Pointing records for text and elements
========================================

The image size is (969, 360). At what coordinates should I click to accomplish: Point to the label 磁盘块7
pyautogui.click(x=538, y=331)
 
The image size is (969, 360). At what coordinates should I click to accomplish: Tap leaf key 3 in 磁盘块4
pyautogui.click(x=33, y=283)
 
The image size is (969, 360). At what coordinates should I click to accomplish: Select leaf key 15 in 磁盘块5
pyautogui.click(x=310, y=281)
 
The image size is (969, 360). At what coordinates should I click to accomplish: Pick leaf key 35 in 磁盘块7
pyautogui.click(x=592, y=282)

========================================

* **Task objective**
Copy out every one of these records word for word.

* **Complete output**
The image size is (969, 360). At what coordinates should I click to accomplish: Point to the label 磁盘块7
pyautogui.click(x=538, y=331)
 
The image size is (969, 360). At what coordinates should I click to accomplish: Tap leaf key 3 in 磁盘块4
pyautogui.click(x=33, y=283)
 
The image size is (969, 360). At what coordinates should I click to accomplish: Select leaf key 15 in 磁盘块5
pyautogui.click(x=310, y=281)
 
The image size is (969, 360). At what coordinates should I click to accomplish: Pick leaf key 35 in 磁盘块7
pyautogui.click(x=592, y=282)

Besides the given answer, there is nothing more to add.